Secondly, why the heck are you not published??? I know I ask this weekly but publishers can’t be this stupid can they???
Do I need to start sending letters asking when the long awaited Transman book is coming out as I hear they are publishing you until the curiousity gets to them and they search you out and sign you up??!
You can take a nothing topic and make it genius. I love your writing!! Please never stop (and kudos for the uber hot picture of JD and the one that Sean Connery may well sue you for! Plan A might be the one!)
I couldn’t find a colouring page for poutine either – but here is a link to one for fries – they can add their own gravy and cheese curds!
http://printablecolouringpages.co.uk/?s=poutine&page=1
It has “bonus” Beiber colouring pages too.
July 10th, 2012 at 6:00 pm
Tell Allan that if I put the Johnny Depp pictures at the end, no one will stop here at all.
Do you guys have an anniversary every weekend? That would be both awesome and tiring.
I think your letter-writing campaign must be incorporated into my publishing plan alphabet.
Thank you for going on a research trip for me.
July 10th, 2012 at 8:28 pm
No, we only have one anniversary a year, you just scored the best Johnnie picture on the week before the anniversary. Which shows genius on your part.
I actually like the idea of an anniversary every weekend – it would mean wine!
If my letter writing campaign gets a letter can it be D for Dylan to make Allan feel better about the Johnnie Depp picture debacle this morning!
July 10th, 2012 at 9:41 pm
It depends, does the “D for Dylan” stand for Bob Dyaln, Dylan Thomas, or Dylan from 90210?
July 12th, 2012 at 6:36 pm
Bob. Hence the names of our pups, Bob and Echo. Allan is partial to a bit of Bob Dylan music from time time and by that I mean constantly!

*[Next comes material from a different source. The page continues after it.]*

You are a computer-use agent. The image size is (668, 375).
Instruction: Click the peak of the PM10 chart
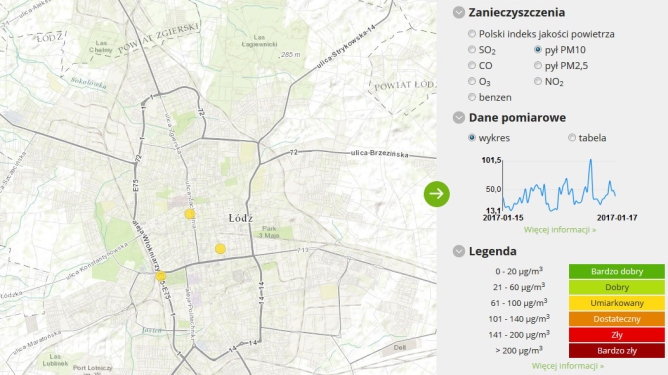pos(590,161)
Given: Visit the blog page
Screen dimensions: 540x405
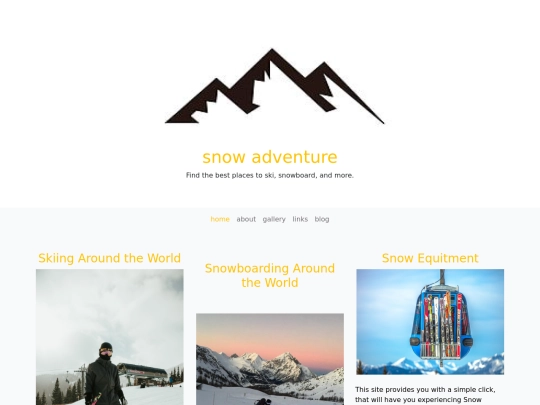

July 12th, 2012 at 11:46 pm
Allan and I might be twins.
July 15th, 2012 at 8:23 am
I cut his hair.
July 10th, 2012 at 8:29 pm
No, we only have one anniversary a year, you just scored the best Johnnie picture on the week before the anniversary. Which shows genius on your part.
I actually like the idea of an anniversary every weekend – it would mean wine!
If my letter writing campaign gets a letter can it be D for Dylan to make Allan feel better about the Johnnie Depp picture debacle this morning!
And any time you need some “important” research done I am the one you should call on – but if it is vital to life choose someone smarter!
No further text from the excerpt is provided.